Ghost Vectors: Soft-Deleted Embeddings Remain Reconstructible in HNSW Vector Databases
Researchers discovered that soft-deleted embeddings in HNSW vector databases remain physically recoverable from disk, enabling reconstruction of sensitive data including names, medical information, and facial identities despite API-level deletion. The study demonstrates a critical compliance gap under GDPR and HIPAA, recovering up to 99% of certain personal identifiers, and proposes Epoch Key Rotation as a cryptographic solution that eliminates recovery risk while maintaining audit trails.

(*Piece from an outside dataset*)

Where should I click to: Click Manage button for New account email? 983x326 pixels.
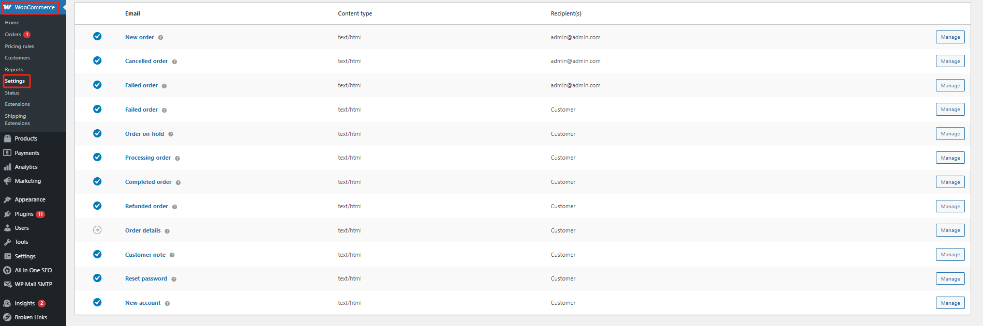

The research exposes a fundamental architectural vulnerability in how modern RAG systems handle data deletion. When vector databases mark records as deleted at the application layer, the underlying embeddings persist on disk in readable form—a gap between user expectations and actual data protection. This matters because RAG systems increasingly process sensitive information including medical records, biographical data, and biometric information, making them attractive targets for forensic data recovery and regulatory violations.

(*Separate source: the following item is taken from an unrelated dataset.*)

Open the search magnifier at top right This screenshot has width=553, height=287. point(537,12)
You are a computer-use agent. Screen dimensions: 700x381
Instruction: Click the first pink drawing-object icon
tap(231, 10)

The vulnerability stems from the economics and convenience of soft-delete operations, which avoid the computational cost of overwriting or destroying vector embeddings. However, this practice conflicts directly with data-erasure regulations like GDPR Article 17's "right to be forgotten" and HIPAA's data minimization requirements. The Vec2Text inversion model's ability to reconstruct 99% of facial identities and 100% of sensitive medical markers from deleted embeddings demonstrates that the gap between technical compliance (records marked deleted) and actual compliance (data unrecoverable) creates genuine legal exposure for organizations deploying these systems.
For developers and organizations using HNSW databases, this research signals an urgent need to audit deletion mechanisms. The proposed Epoch Key Rotation solution addresses the problem elegantly—encrypting vectors with rotating keys and destroying keys upon deletion—while maintaining cryptographic proof of deletion events. The 0.005 ms per-record overhead is negligible compared to regulatory fines or data breach liability.
Looking forward, vector database providers will likely adopt encryption-based deletion as standard practice. This work establishes a benchmark for responsible RAG system architecture and suggests that future compliance frameworks will explicitly require cryptographic proof of data destruction rather than relying on logical deletion markers.
- →Soft-deleted embeddings in HNSW vector databases remain recoverable via raw file access, contradicting API-level deletion guarantees.
- →Vec2Text inversion models can reconstruct up to 99% of facial identities and 100% of structured medical data from deleted embeddings.
- →Current deletion practices violate GDPR Article 17 and HIPAA requirements despite marking records as deleted at the application layer.
- →Epoch Key Rotation eliminates PII recovery to 0% with minimal performance overhead (0.005 ms per record) and provides auditable deletion proof.
- →Vector database providers must implement encryption-based deletion mechanisms as a security and compliance standard, not optional feature.